Dataset excerpts:
####################

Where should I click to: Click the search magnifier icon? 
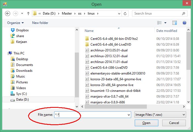(184, 13)
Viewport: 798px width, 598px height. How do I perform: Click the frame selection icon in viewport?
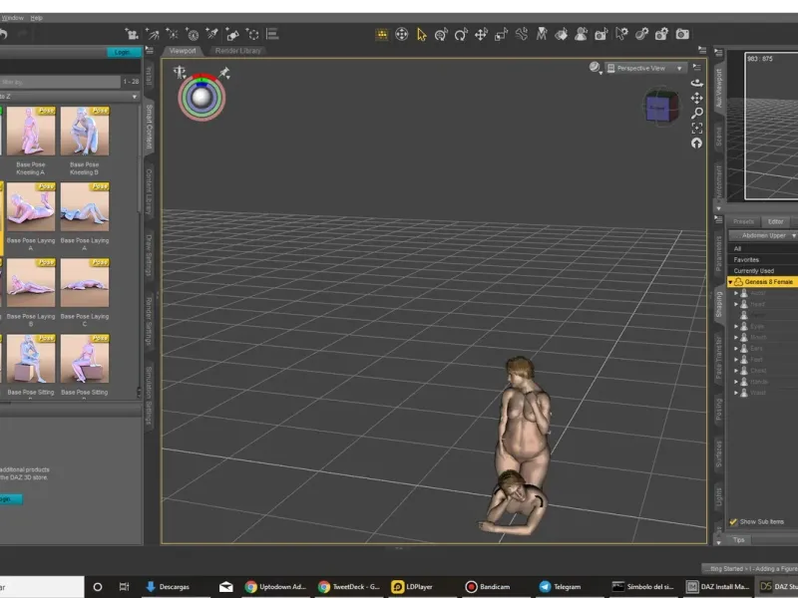coord(696,128)
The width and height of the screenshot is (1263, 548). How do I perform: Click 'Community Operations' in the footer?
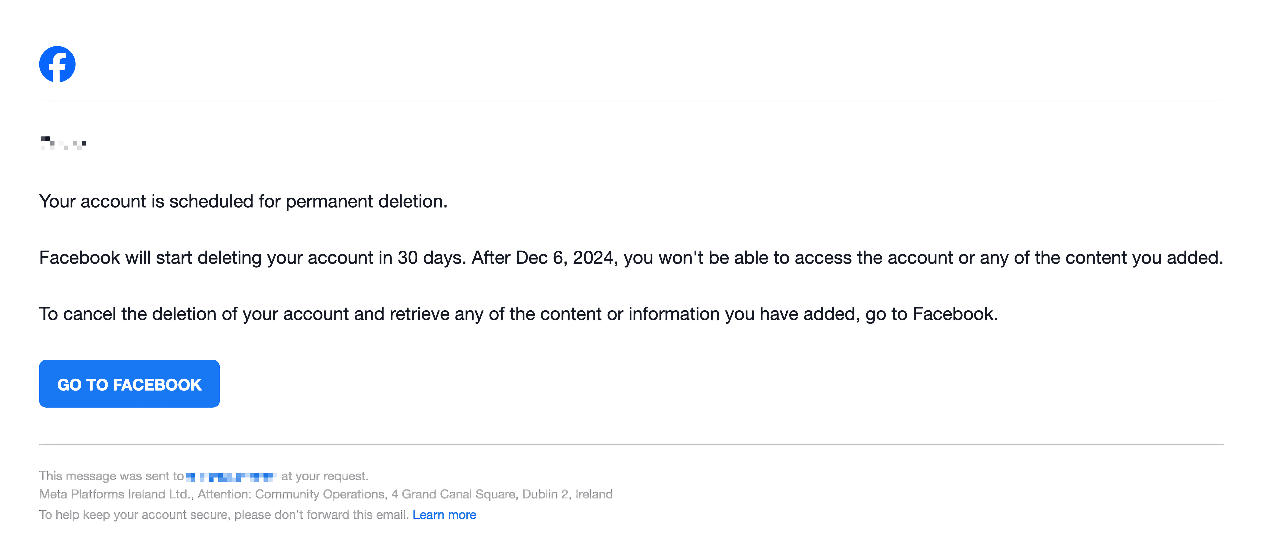pyautogui.click(x=320, y=494)
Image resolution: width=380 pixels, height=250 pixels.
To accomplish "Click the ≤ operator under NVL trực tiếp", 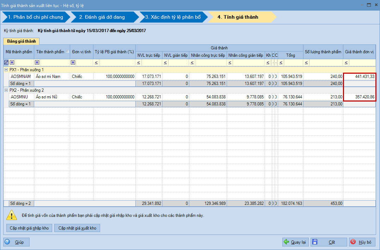I will 139,62.
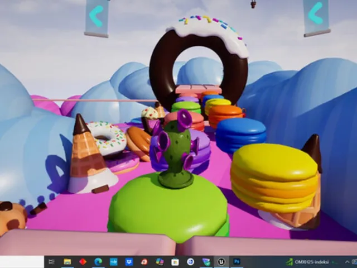Select the green cactus character
The height and width of the screenshot is (268, 357).
(176, 149)
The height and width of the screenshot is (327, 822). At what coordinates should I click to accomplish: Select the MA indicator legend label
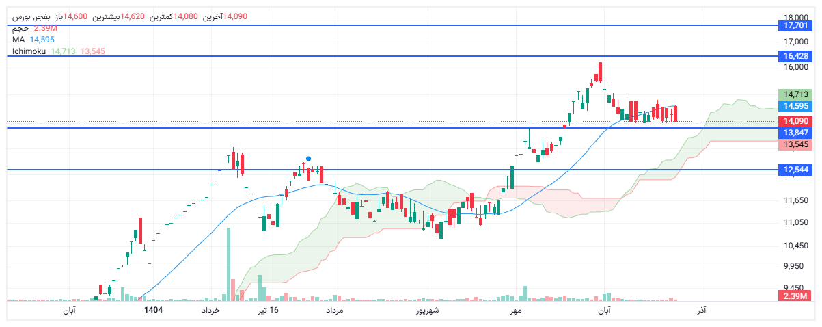point(18,40)
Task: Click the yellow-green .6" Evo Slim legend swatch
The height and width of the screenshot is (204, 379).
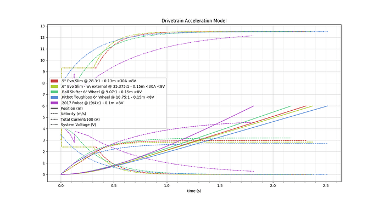Action: (54, 87)
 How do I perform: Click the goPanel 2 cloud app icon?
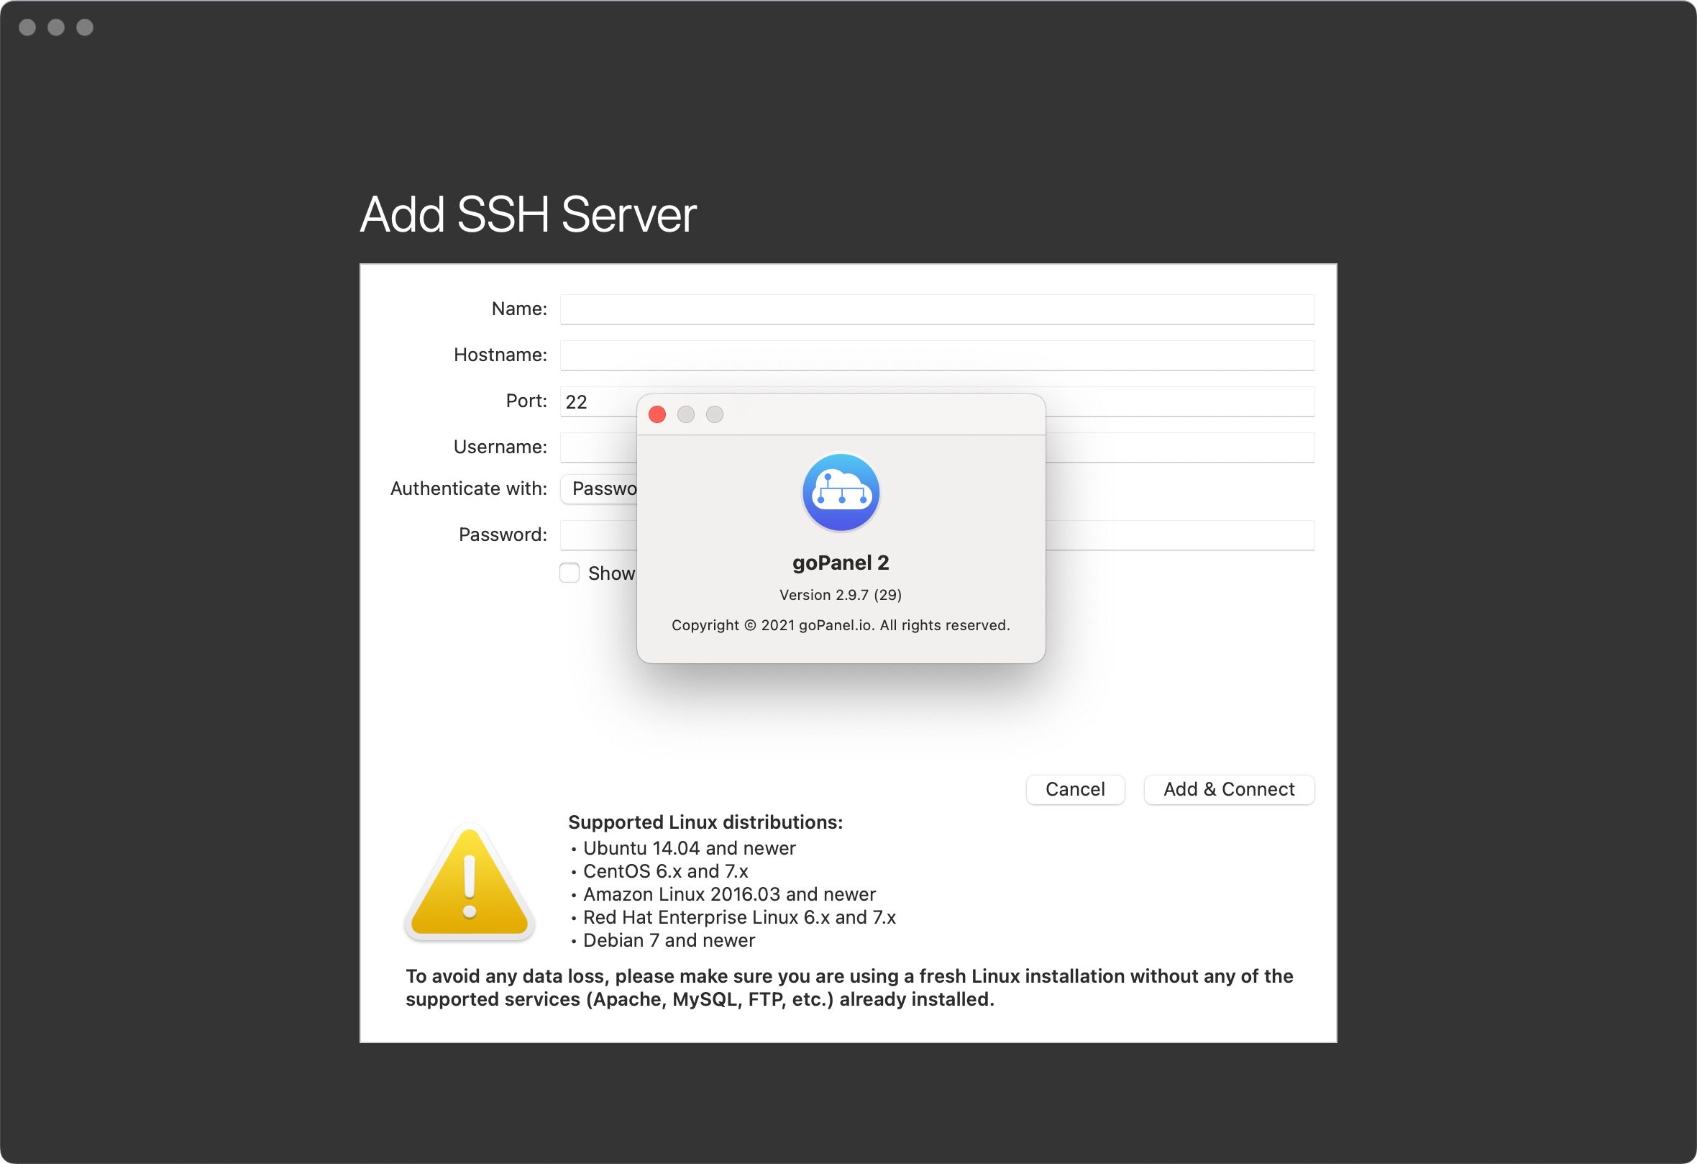click(840, 492)
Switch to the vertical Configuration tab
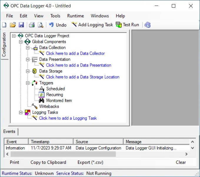 pos(4,44)
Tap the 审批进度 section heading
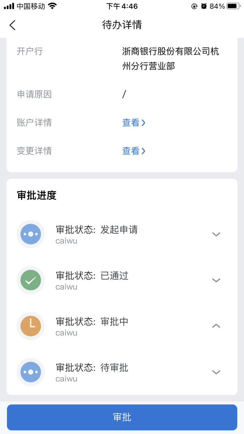This screenshot has height=434, width=244. (37, 195)
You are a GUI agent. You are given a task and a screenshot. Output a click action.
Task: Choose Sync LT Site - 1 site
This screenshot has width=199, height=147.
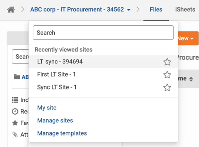[103, 87]
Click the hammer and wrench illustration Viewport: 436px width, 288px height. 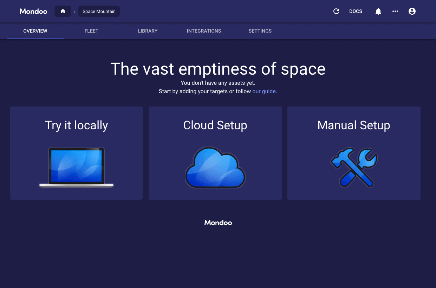[354, 167]

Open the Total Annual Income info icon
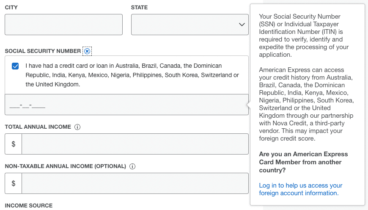(x=77, y=127)
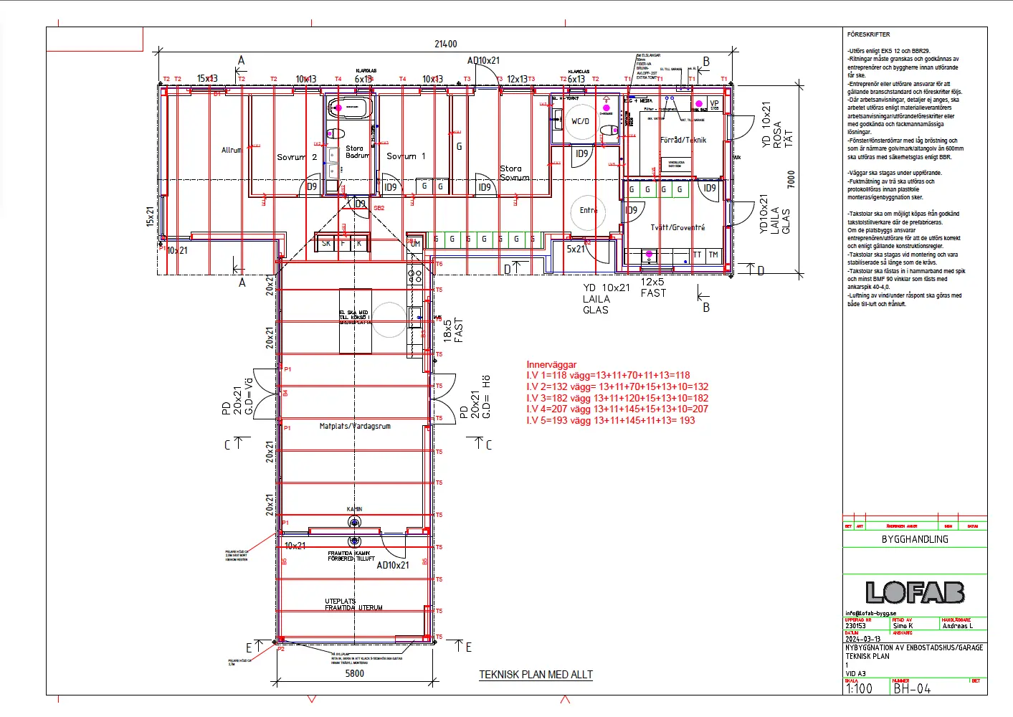Viewport: 1013px width, 717px height.
Task: Click the FÖRESKRIFTER notes heading
Action: point(868,34)
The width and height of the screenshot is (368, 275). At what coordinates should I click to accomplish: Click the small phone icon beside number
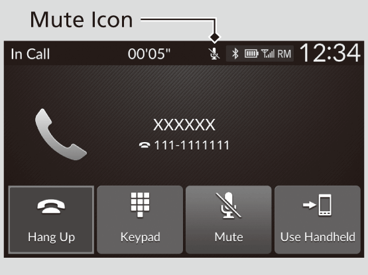click(145, 145)
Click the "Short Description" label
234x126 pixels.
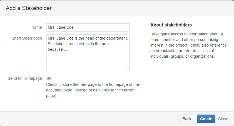tap(27, 38)
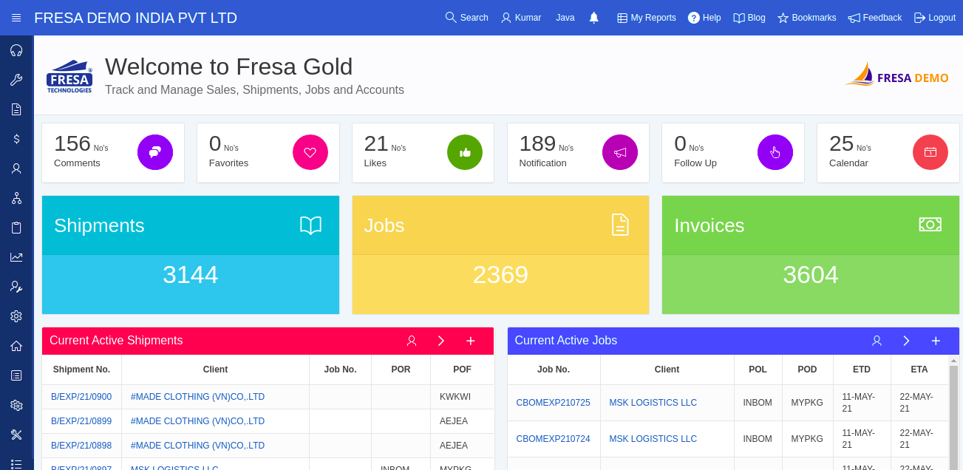Open the line chart reports icon in sidebar

pos(16,256)
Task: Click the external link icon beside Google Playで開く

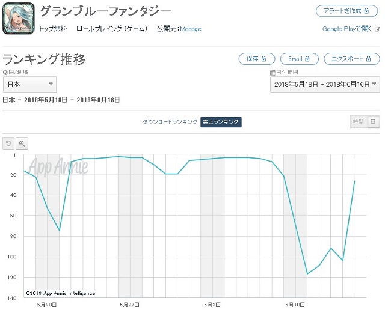Action: pyautogui.click(x=377, y=29)
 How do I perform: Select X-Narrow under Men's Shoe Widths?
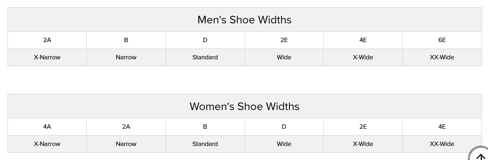47,58
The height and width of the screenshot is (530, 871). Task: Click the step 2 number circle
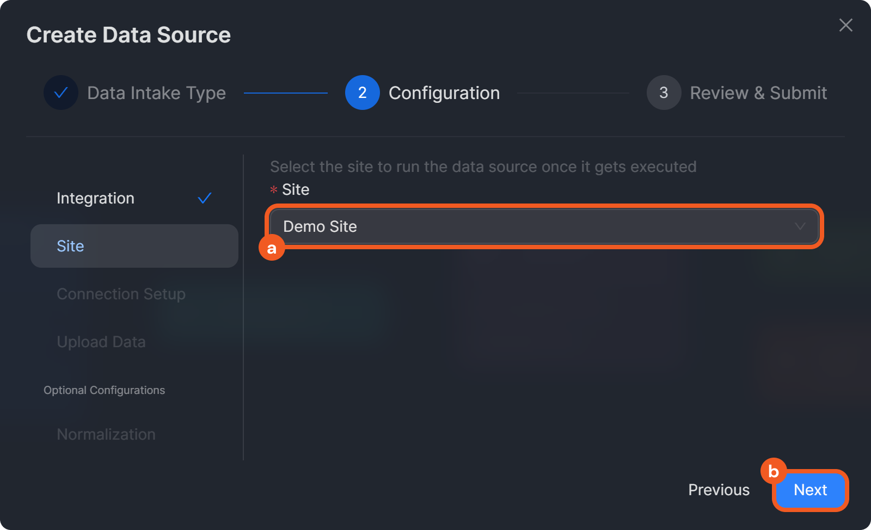[362, 93]
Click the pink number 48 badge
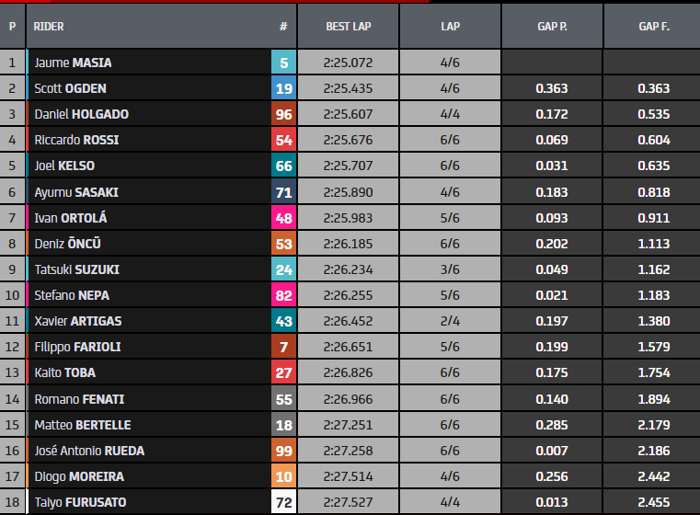The image size is (700, 515). (x=283, y=218)
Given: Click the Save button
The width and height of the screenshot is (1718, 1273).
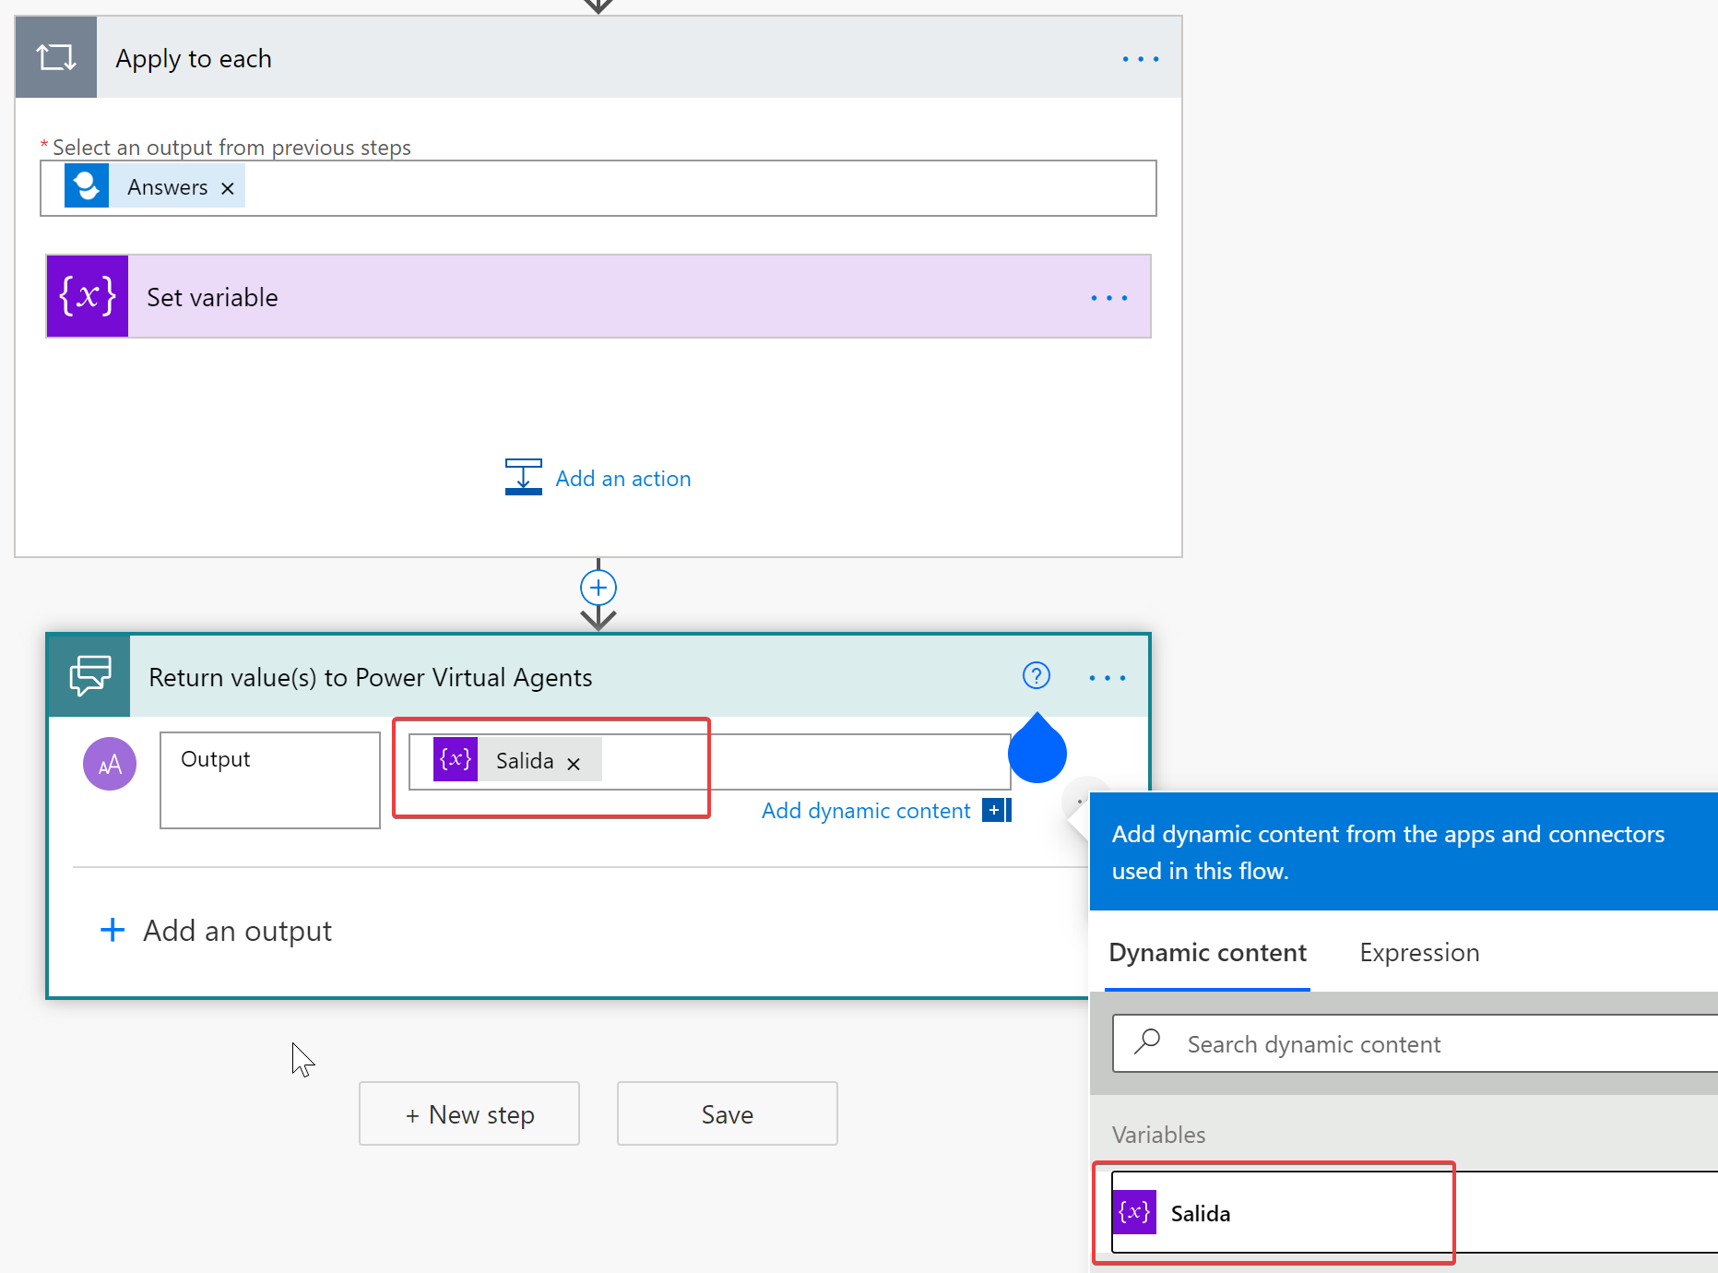Looking at the screenshot, I should click(x=727, y=1114).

####################

▶ [Work item] Could you copy exactly, and with no pictures, the lines above from the one containing "Click the pink number 48 badge" through the last line, both included?

▶ [Result]
Click the pink number 48 badge
The image size is (700, 515). (x=283, y=218)
Given: Click the Save button
The width and height of the screenshot is (1718, 1273).
Looking at the screenshot, I should click(x=727, y=1114).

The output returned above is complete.